[Pixel coordinate grounding data]
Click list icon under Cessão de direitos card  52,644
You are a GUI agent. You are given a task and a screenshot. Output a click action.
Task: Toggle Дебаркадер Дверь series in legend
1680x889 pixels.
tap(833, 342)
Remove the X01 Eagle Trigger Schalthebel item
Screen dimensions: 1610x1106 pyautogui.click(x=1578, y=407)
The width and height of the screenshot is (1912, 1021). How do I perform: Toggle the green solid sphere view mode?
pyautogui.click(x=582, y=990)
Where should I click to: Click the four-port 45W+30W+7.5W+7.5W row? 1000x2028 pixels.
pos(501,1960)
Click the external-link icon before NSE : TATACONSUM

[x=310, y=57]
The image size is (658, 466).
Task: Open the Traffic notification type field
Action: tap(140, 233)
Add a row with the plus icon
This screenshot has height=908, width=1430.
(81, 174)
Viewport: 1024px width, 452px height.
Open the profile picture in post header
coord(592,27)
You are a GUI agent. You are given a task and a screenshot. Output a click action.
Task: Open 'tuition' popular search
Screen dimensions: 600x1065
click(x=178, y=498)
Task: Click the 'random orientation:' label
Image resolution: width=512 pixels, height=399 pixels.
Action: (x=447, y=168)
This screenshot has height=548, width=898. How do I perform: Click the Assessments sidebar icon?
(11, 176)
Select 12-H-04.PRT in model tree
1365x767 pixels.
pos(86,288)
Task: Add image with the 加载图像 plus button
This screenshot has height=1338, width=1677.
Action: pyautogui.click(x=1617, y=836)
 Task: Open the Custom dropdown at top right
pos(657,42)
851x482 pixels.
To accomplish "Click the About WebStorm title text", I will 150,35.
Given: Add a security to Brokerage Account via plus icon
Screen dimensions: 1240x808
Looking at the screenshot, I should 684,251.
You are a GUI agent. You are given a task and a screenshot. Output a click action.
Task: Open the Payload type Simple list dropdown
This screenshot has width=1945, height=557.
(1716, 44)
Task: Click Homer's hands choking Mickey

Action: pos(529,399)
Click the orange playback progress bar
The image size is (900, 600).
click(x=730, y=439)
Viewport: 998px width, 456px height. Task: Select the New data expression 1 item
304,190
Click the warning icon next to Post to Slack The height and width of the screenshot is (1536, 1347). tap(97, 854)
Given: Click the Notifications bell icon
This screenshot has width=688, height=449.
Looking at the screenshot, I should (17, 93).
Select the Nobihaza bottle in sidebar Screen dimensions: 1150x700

» EXERCISE AIM:
Find the lines above holding the word "plus" and show them.

» RESULT FOR THIS EXERCISE:
Add a row with the plus icon
Task: Add image with the 加载图像 plus button
Given: Add a security to Brokerage Account via plus icon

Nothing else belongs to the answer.